Position data for elements and text:
[start]
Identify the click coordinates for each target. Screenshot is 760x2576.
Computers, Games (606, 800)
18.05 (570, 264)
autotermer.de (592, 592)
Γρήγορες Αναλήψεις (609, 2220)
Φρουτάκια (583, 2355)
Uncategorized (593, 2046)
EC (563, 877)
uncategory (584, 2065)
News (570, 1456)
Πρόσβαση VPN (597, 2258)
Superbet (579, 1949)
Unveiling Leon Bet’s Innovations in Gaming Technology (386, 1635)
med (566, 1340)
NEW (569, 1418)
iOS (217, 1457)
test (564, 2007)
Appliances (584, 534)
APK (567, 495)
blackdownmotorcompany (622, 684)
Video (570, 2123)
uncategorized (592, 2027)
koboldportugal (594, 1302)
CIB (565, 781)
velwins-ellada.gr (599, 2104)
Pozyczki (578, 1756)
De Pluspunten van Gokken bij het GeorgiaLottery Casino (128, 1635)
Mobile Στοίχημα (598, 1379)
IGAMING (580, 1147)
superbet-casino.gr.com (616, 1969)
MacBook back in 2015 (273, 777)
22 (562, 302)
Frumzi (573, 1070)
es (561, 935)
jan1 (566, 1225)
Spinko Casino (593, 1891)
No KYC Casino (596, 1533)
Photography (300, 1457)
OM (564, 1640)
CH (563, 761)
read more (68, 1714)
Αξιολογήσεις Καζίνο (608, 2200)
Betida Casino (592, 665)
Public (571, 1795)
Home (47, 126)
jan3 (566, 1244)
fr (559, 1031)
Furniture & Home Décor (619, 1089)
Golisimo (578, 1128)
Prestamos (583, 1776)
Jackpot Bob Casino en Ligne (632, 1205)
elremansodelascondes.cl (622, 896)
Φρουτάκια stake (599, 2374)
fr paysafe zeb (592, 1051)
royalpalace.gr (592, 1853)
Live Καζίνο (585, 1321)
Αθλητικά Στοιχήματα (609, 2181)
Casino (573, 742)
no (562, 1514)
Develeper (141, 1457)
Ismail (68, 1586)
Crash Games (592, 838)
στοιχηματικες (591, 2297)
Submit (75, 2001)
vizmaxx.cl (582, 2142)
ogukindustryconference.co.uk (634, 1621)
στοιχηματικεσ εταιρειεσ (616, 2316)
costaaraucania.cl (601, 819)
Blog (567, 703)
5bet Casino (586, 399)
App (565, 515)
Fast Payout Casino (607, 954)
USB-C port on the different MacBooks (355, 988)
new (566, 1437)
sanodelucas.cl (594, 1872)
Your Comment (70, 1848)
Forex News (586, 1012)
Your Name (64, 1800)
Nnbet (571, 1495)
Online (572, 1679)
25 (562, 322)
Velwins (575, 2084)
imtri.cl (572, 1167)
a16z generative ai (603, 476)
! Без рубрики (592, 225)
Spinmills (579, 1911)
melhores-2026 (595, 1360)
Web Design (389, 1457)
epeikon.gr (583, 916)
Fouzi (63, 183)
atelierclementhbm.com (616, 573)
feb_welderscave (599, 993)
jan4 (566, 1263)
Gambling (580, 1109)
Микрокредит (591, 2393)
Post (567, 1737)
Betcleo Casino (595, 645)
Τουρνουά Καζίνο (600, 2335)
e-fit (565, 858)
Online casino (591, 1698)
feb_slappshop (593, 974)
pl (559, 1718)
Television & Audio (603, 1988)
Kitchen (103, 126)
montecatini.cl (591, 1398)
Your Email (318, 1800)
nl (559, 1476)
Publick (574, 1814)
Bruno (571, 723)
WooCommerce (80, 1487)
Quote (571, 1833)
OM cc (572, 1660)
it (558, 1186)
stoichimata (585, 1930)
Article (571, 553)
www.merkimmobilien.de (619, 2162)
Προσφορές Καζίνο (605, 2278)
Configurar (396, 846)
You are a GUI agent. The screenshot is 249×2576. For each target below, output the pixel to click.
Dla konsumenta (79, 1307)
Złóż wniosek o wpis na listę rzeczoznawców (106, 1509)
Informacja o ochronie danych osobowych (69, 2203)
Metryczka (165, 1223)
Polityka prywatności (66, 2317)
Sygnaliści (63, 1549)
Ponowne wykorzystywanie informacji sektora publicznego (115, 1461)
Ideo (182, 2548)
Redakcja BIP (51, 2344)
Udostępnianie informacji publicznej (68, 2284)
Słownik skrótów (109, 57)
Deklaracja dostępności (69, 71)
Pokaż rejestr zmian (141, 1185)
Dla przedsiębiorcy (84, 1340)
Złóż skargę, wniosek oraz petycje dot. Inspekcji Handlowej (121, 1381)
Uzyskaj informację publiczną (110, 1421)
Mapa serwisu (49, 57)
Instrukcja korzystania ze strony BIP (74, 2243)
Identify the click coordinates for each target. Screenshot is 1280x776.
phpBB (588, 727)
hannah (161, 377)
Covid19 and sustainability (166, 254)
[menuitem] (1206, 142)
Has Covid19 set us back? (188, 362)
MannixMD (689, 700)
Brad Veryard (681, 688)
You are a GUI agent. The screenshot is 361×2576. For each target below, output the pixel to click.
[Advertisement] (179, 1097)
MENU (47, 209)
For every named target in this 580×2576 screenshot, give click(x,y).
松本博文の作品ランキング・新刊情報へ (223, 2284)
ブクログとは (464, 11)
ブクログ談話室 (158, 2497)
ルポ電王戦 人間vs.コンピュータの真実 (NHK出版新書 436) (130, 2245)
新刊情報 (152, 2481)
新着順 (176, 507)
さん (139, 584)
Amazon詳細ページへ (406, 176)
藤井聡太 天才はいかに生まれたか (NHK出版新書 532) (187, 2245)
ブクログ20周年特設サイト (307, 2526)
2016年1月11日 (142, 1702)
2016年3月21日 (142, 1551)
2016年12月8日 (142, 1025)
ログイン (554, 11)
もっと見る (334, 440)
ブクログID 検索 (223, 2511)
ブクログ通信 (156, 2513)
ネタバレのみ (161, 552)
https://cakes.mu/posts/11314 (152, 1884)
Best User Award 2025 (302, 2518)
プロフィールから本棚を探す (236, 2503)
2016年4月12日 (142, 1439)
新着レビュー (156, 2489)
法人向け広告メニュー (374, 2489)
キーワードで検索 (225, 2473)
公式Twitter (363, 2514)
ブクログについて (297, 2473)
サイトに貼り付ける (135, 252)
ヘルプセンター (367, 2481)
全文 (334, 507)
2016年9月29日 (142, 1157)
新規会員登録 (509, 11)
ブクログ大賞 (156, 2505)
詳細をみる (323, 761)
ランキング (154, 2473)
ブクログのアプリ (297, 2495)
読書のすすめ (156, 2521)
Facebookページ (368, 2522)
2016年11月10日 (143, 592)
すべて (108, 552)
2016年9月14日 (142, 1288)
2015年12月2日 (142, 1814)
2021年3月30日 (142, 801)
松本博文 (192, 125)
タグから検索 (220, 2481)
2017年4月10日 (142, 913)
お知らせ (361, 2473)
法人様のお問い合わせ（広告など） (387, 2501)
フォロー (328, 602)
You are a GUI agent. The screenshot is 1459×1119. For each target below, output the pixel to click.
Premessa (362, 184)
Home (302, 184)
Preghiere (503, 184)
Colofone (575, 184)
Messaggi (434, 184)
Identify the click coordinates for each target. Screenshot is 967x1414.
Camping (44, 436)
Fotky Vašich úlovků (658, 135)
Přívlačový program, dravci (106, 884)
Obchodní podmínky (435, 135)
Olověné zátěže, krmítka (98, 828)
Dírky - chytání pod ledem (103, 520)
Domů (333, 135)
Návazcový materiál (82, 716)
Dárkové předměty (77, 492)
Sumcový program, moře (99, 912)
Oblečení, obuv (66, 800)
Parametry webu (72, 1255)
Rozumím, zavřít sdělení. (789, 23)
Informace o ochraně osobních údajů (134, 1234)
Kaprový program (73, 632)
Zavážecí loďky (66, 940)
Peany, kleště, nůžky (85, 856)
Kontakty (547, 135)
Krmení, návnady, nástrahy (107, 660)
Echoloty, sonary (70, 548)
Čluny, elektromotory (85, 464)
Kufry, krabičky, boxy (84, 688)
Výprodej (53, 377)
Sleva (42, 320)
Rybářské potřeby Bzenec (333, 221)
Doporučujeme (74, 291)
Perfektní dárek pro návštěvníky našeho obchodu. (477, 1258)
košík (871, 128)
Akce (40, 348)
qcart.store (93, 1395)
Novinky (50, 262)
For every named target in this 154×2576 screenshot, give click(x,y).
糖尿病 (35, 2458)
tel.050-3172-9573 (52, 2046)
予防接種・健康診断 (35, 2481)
[end]
→ TASK DETAILS
List every line in the items above that contains the word "each". Case must match.

→ RESULT OF THE EXERCISE
Identify the click coordinates for each target. Screenshot is 760x2576.
You are a GUI agent. The screenshot is 249×2576. For each target below, output the pixel to click.
Identify the click coordinates for each target. Screenshot is 1280x776.
You are a GUI agent. The screenshot is 361×2576. For each target below, output the pixel to click.
You are a GUI agent. The screenshot is 1459×1119. For each target below, output the pixel to click.
Identify the click coordinates for each target. Screenshot is 967x1414.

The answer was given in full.